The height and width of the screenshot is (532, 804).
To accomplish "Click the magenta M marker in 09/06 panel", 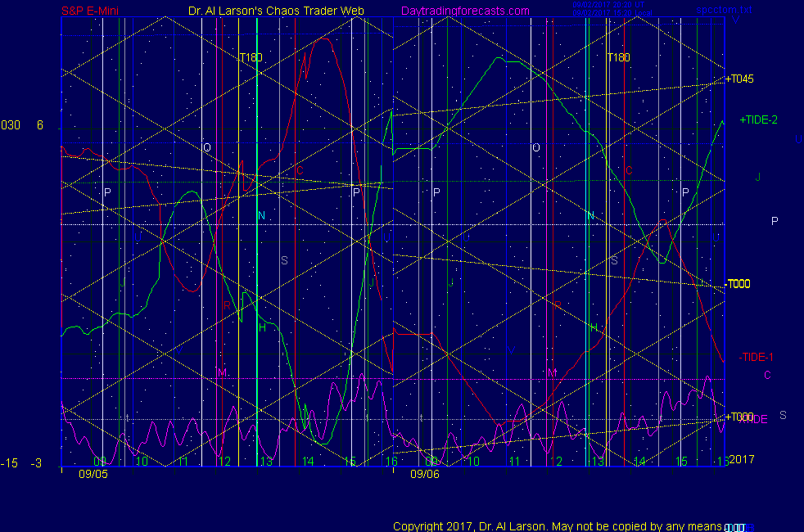I will pos(552,372).
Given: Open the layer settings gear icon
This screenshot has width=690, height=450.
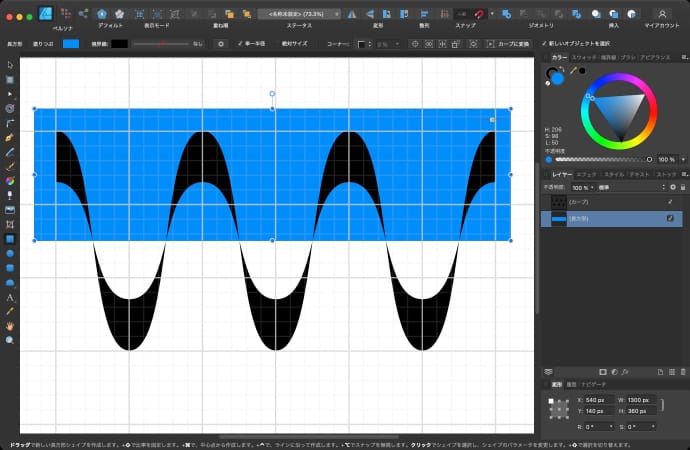Looking at the screenshot, I should pyautogui.click(x=672, y=187).
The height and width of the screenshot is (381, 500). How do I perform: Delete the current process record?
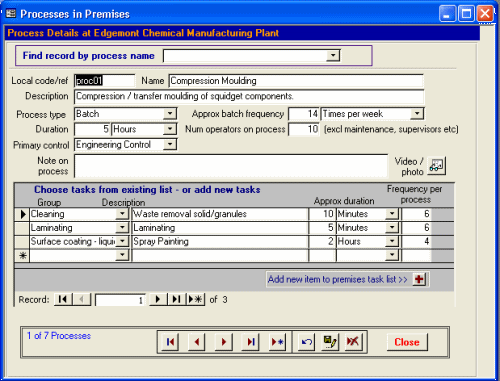353,342
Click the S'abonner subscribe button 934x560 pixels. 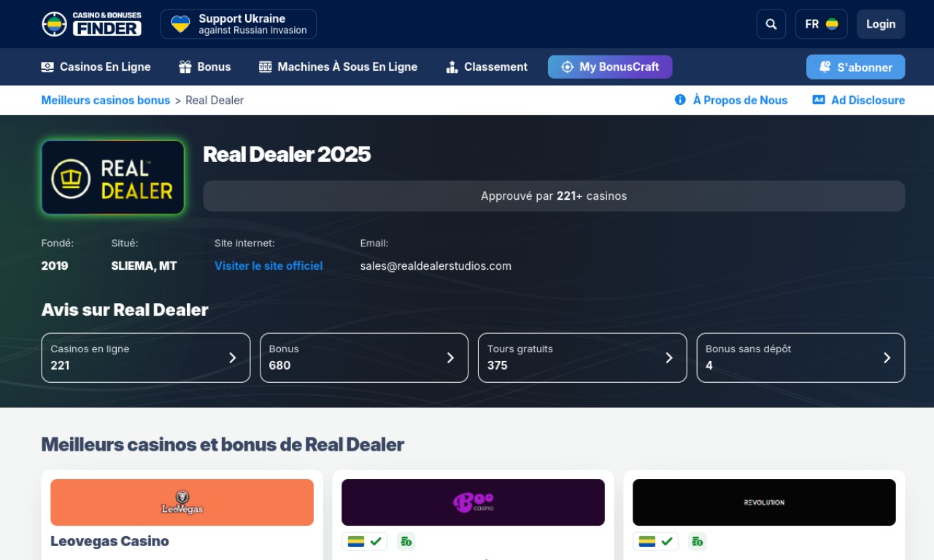point(855,67)
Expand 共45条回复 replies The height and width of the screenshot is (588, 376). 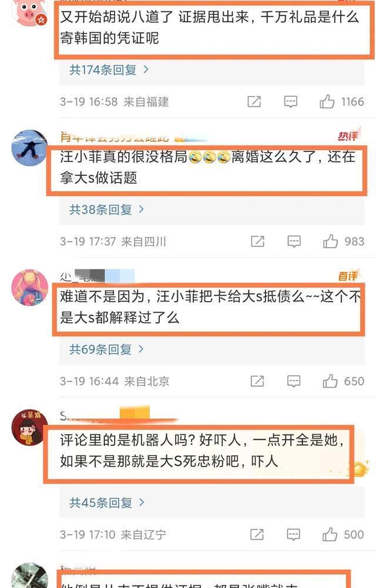point(106,502)
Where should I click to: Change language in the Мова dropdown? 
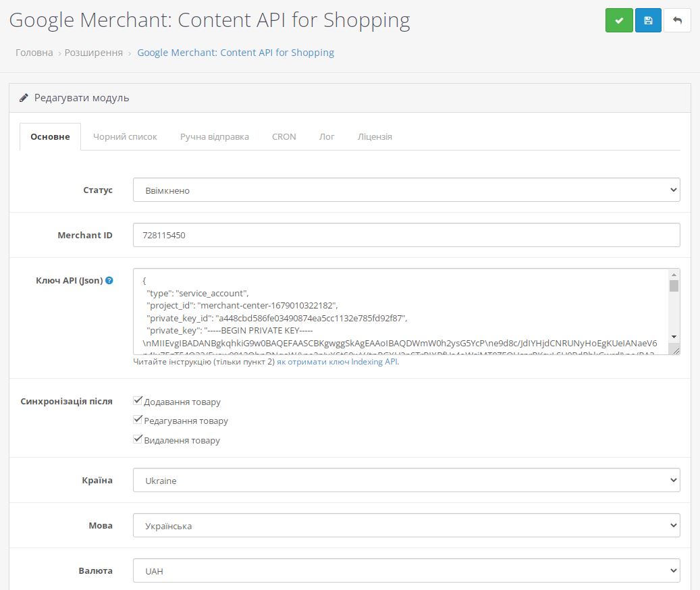point(407,525)
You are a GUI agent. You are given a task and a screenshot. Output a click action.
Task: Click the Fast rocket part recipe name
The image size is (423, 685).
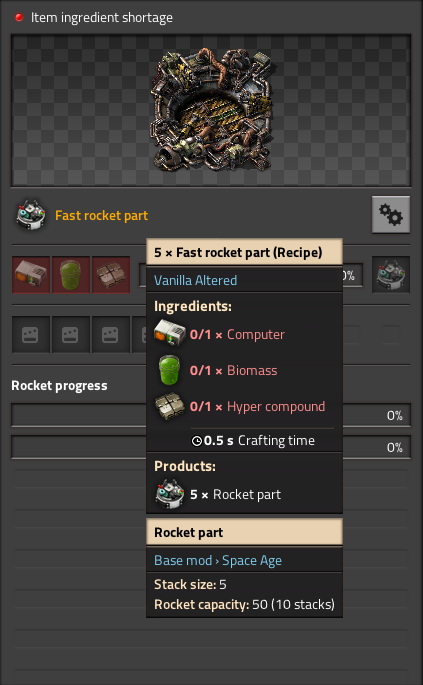tap(101, 215)
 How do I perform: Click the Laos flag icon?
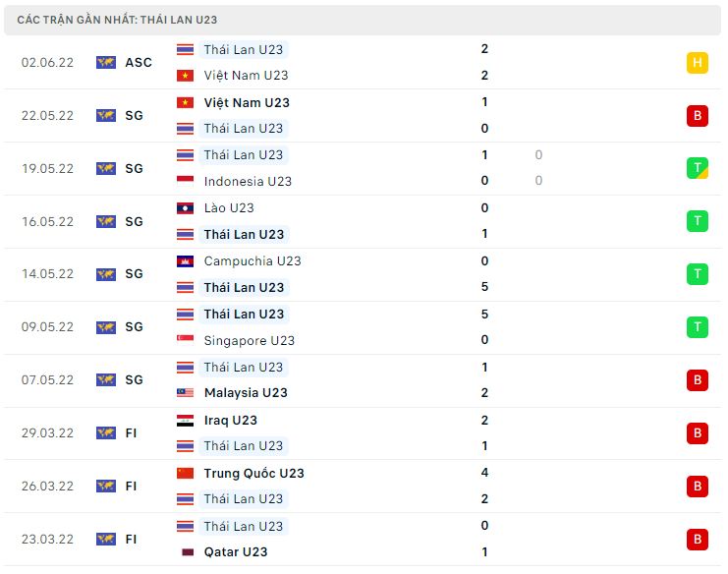[x=185, y=208]
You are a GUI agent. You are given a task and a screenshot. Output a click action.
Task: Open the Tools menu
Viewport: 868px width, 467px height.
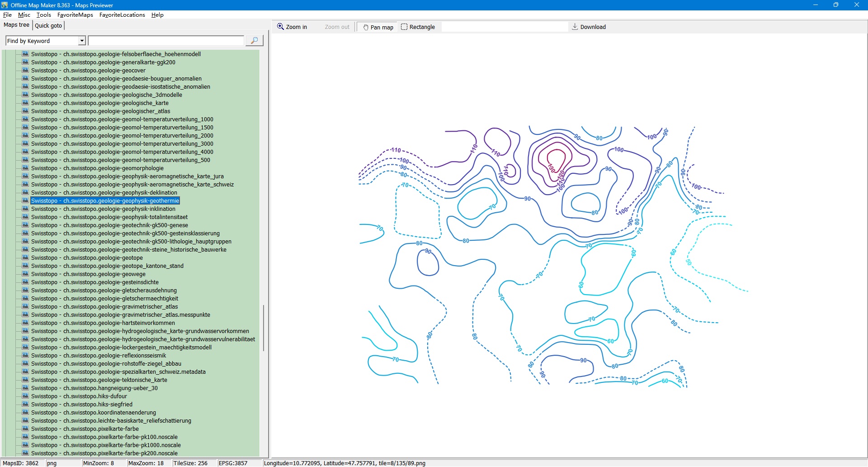[43, 15]
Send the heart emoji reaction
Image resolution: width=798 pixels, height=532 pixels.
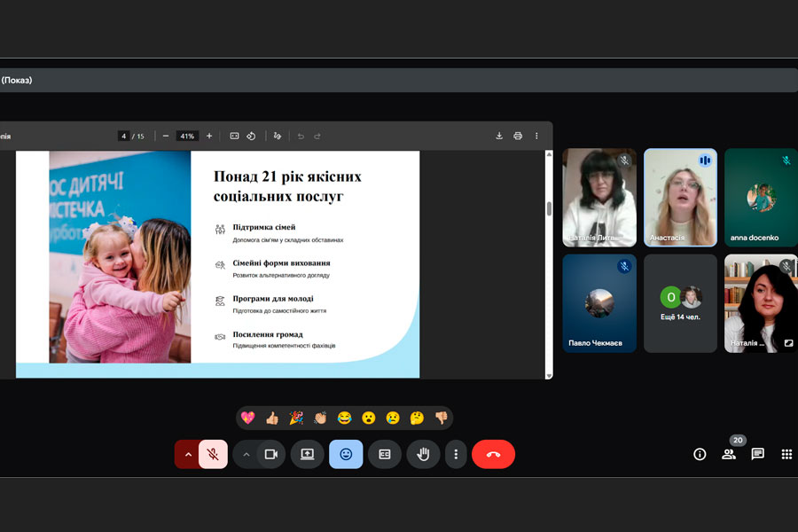(x=247, y=418)
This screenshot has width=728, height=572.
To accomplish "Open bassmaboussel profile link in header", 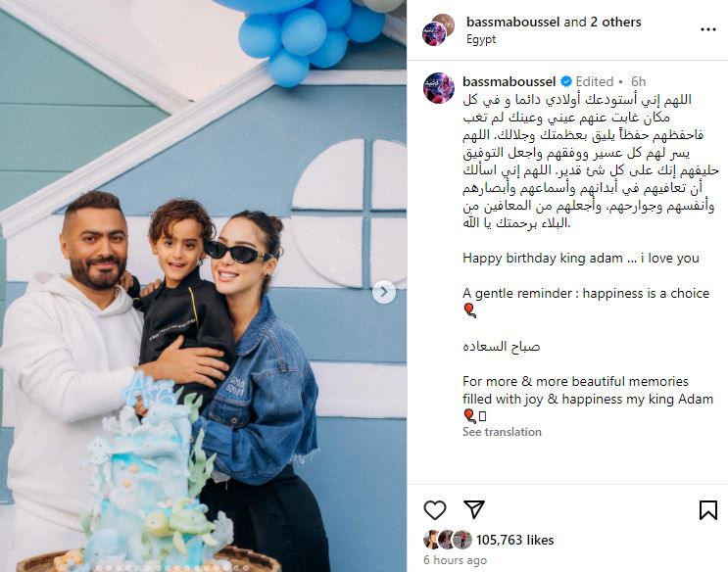I will click(513, 22).
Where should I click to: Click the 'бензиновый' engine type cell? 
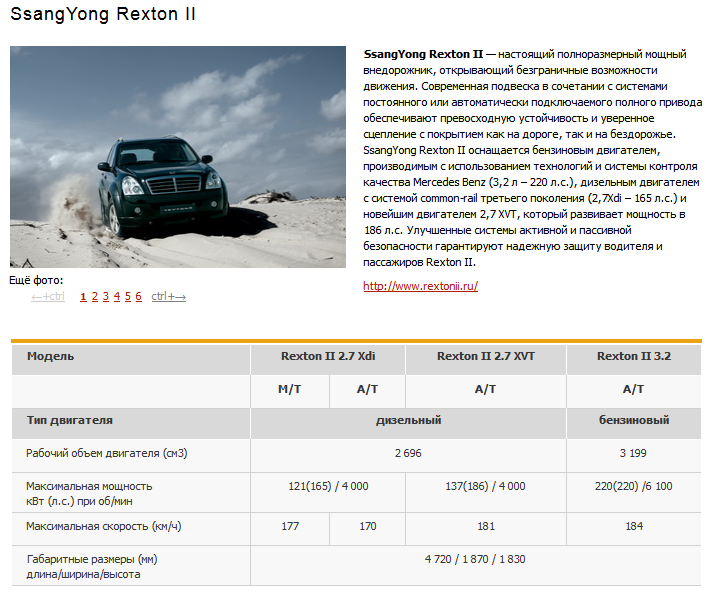[x=633, y=420]
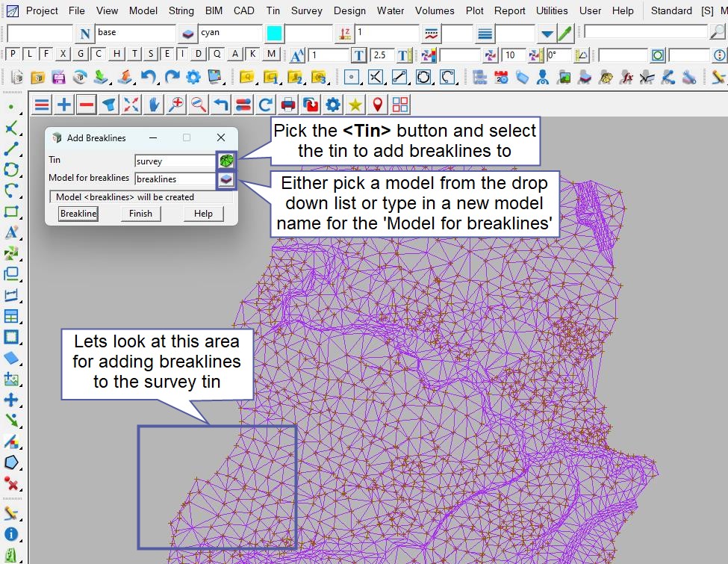
Task: Open the model dropdown next to base field
Action: [187, 34]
--
**PROBLEM DESCRIPTION:**
Only the lines from the one containing "Where should I click to: Click" through the last line of the records above should be repeated, exactly and without pictures.

**ANSWER SECTION:**
Where should I click to: Click the 'бензиновый' engine type cell? 
[x=633, y=420]
Task: Open the model dropdown next to base field
Action: [187, 34]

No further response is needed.